=== Source records ===
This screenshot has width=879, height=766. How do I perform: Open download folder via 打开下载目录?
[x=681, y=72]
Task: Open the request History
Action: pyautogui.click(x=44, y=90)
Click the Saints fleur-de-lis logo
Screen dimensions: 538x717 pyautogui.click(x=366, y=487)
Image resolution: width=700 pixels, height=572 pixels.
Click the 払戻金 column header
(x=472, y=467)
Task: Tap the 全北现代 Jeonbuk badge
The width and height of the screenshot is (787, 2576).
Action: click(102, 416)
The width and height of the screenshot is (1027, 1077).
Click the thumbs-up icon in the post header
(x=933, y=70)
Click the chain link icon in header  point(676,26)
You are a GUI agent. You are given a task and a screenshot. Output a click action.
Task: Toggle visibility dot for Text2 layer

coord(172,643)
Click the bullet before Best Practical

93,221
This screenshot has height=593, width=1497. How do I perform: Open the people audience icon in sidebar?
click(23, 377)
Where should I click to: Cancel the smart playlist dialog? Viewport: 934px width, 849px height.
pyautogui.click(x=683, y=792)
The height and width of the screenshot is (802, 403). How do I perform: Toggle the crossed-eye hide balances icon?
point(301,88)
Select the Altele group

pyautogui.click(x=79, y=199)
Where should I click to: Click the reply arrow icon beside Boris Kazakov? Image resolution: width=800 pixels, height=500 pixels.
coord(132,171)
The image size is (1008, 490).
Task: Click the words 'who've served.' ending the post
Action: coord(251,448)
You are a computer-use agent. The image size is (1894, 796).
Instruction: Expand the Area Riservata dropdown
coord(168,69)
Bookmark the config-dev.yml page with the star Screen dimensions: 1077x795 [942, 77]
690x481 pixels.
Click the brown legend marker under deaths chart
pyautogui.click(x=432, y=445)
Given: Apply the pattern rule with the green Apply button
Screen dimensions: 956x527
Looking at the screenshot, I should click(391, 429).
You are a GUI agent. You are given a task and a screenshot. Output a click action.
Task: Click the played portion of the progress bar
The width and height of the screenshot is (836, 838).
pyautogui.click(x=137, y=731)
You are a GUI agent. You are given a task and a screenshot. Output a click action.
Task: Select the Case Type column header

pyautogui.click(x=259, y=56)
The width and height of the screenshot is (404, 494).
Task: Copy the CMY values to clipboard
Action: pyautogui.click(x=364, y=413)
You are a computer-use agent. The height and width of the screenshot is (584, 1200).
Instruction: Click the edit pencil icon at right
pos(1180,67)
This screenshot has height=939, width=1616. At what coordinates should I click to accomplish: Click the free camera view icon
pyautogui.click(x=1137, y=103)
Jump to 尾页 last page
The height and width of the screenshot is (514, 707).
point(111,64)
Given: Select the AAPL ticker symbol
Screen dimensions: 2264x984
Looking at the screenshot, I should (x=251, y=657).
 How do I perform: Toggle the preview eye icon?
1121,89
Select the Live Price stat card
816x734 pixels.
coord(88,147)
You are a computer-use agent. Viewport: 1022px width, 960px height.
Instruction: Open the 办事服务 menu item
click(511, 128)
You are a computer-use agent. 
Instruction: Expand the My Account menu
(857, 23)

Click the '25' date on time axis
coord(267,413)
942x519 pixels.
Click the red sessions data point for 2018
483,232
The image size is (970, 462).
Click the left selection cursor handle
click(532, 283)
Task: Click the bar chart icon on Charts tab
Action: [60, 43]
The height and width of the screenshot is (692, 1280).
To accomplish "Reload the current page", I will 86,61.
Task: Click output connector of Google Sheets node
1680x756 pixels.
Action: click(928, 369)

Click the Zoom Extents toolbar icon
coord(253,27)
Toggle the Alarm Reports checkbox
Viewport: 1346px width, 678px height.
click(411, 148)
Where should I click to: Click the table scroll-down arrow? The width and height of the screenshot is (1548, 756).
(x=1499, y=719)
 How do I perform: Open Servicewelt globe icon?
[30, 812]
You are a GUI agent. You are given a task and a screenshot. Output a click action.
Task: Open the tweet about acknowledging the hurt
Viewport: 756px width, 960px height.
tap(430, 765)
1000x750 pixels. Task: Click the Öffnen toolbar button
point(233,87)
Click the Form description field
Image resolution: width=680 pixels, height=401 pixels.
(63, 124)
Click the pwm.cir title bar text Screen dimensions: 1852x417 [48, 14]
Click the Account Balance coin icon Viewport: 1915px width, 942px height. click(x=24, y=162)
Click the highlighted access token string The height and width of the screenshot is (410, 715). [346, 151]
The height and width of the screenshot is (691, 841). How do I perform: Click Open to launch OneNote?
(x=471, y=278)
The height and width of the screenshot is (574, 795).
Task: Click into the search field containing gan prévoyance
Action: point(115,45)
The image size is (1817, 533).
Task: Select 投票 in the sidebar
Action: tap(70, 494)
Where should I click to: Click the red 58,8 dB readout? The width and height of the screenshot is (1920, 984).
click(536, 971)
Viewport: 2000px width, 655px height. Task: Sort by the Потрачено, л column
===
▸ Aim of the task:
Find every line above that contains the word "computer", and return each one.

▸ Response area:
You are a computer-use agent. The image size is (1894, 796).
You are a computer-use agent. The height and width of the screenshot is (584, 1200).
You are a computer-use agent. Viewport: 1022px width, 960px height.
You are a computer-use agent. 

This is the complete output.